Exercise passage —

RESIDUAL USES AND CONSUMPTIONS: A SOCIAL LANDSCAPE AT FUNDACIÓN OSDE
A show that reveals the archaeology of the everyday through archives, images, and excess.
The Espacio de Arte at Fundación OSDE presents Nada Personal, a solo exhibition by artist Nicolás Martella, born in La Plata. The show brings together over twenty years of visual production organized into seven projects, featuring screenshots, found images, printed documents, books, and digital archives that go through processes of classification, assembly, and editing. Each piece reveals its own internal logic: a mixture of visual overload and obsessive order. “It seems chaotic, but it’s super administrative; Nico’s drive is a marvel,” said curator Joaquín Barrera.
One of the core projects in the show is Photographs from My Birthday (2013–2022), in which the artist bought all the major national newspapers published on June 7th each year and meticulously cut out the images. With 1,184 photographs archived and mounted like a visual atlas, the project becomes a third-person portrait and a possible political, economic, and cultural history of the present. It highlights how information is organized, repeated, and eventually discarded.
A similar intersection between the personal and the collective appears in Self-Portraits (2012), where Martella collected screenshots of his contacts’ computer desktops—before the concept of the “selfie” even existed. The result is a choral portrait built from digital intimacy: folders, wallpapers, and open windows displayed as the “underwear” of their owners.

Your task — From the text on the Nada Personal exhibition, extract the passage beginning at the words that contain "The Espacio de" and ending after "curator Joaquín Barrera.".

Information —

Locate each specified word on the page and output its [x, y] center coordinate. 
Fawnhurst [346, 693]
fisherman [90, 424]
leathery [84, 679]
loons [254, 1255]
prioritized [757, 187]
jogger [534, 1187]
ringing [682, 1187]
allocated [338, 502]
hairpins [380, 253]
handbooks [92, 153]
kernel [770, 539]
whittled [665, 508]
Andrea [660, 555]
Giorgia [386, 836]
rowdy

Result of this task —
The Espacio de Arte at Fundación OSDE presents Nada Personal, a solo exhibition by artist Nicolás Martella, born in La Plata. The show brings together over twenty years of visual production organized into seven projects, featuring screenshots, found images, printed documents, books, and digital archives that go through processes of classification, assembly, and editing. Each piece reveals its own internal logic: a mixture of visual overload and obsessive order. “It seems chaotic, but it’s super administrative; Nico’s drive is a marvel,” said curator Joaquín Barrera.